奈良、一旦終了!夢の続きを見たいよな。
奈良県法隆寺のそばの古民家の曳家工事、一旦終了しましたので撤退です。
次は来年2月に新しく地盤改良された敷地に曳き戻します。
それまでの間、柱を掴んでいる金具が重さで、ずれないように柱下で荷重を受け直したり、H網を受ける枕木を拡く組むことで揺れを少なくしたりの細かな細工をしておきます。
曳家と相伴したことある大工さんの中には、「曳家は目を離すと、こっちに確認も採らずに柱にボルト穴を開けたり、壁を落としている」という経験をされた方もいるかも知れません。
そうなんです!柱に金具を充てて、添え柱を取り付けることを止めて、12ミリ以上のボルトを貫通させて添え柱を取り付けてしまえば、施工中に、金具が滑ってずれたりしませんし、手間も減れば、金具の運送約2トン分の輸送も、しなくて済みます。めでたしめでたし。
いや、すみません!違いますよね。欠損率のことを考えた場合、そんなにパコパコ穴を開けて良い訳ありません。かつて自分がまだ若くて今よりもっと世間知らずなバカ者だった頃に、同業者の手伝いに使って頂いた際に、そこの親方 が、物凄く豪快に柱にドリルで穴を開けていらっしゃいました。
その頃はまだ断面欠損率や挫折と言う言葉を知らない若僧でしたが、流石に思わず「柱に、こんなに穴を開けて構わないんですか?」と聞いてしまいました。その親方は満面の笑みで、「かまん!かまん!こうせんと石場建ては揚げられんもんよ(笑)」と答えて下さいました。
実は既に40年前から、弊社曳家岡本では「柱に穴を開けない」細工をずっと工夫して来ました。やはり大工の弟子を終えてから曳家に転身した先代にしてみると粗っぽい細工が赦せなかったようです。で、その息子はビビりなんで更に細かい細工を追いかけてるわけです。
休憩時間に堅田さんや、須賀棟梁に「親方、金具を締めるボルトのナットは30ミリに換えれば規格品があるから、ずっと工具代を節約できるんじゃあ無いんですか?」と聞かれて、
「自分もそれは考えて、以前取り寄せて試してみた。で、30ミリと35ミリのナットの締め付けの力に、ものすごい差があったがよ。たぶんオヤジも同じ失敗を50年前に経験したがやと思う。昔から、こうだから。じ ゃなくて試してみゆうがよ。」
家を曳いていると通りすがりの測量屋さんや、観光の外国人に「スゲー」「本物初めて見た!」と、興奮して頂きますが。
もっと
「うわーきれいに曳家してる!」
「土壁が落ちてない!」
「床の間の床を剥がしてない細工スゲー!」
とか言ってもらいたいもんです。

## 提供データ

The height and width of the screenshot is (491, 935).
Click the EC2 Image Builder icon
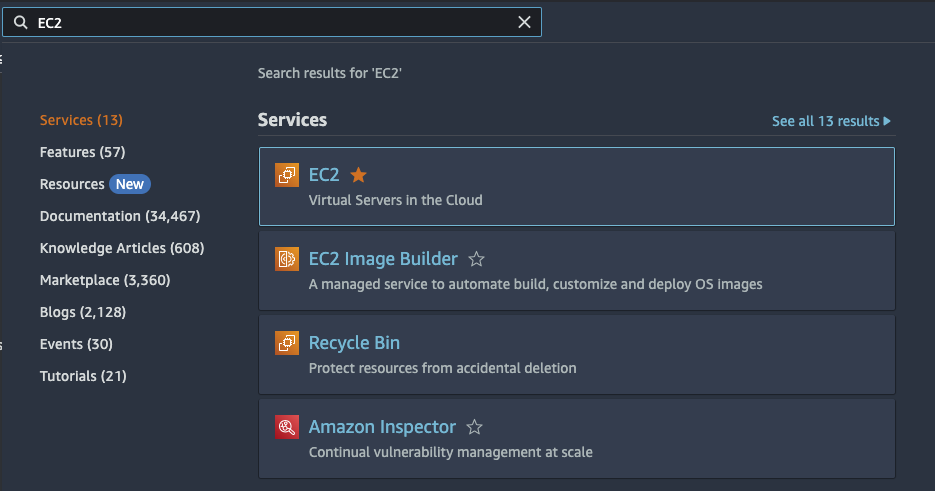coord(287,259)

* * *

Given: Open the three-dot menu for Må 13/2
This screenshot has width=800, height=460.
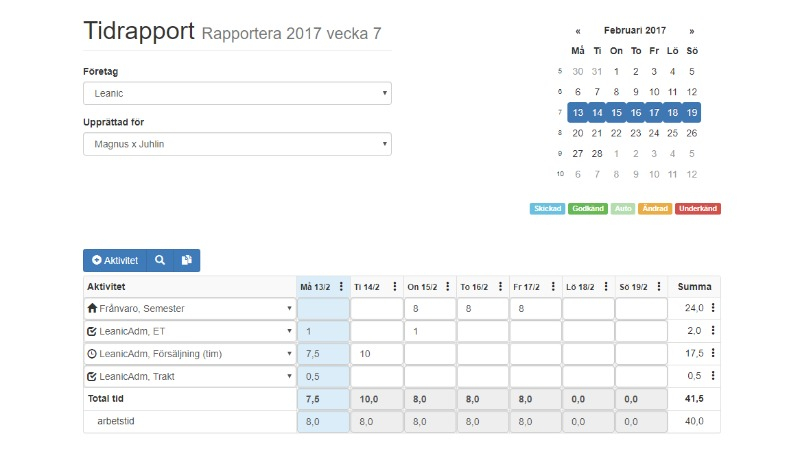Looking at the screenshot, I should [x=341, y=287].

## やること
抽出テキストの「実は既に40年前から」で始まる段落を、主な事実を残して短く書き直してください。

## 回答
曳家岡本は40年前から、柱に穴を開けない細工を工夫してきた。大工の弟子を終えて曳家に転じた先代は、粗い細工を許せなかったようだ。その息子は臆病なので、さらに細かい細工を追い求めている。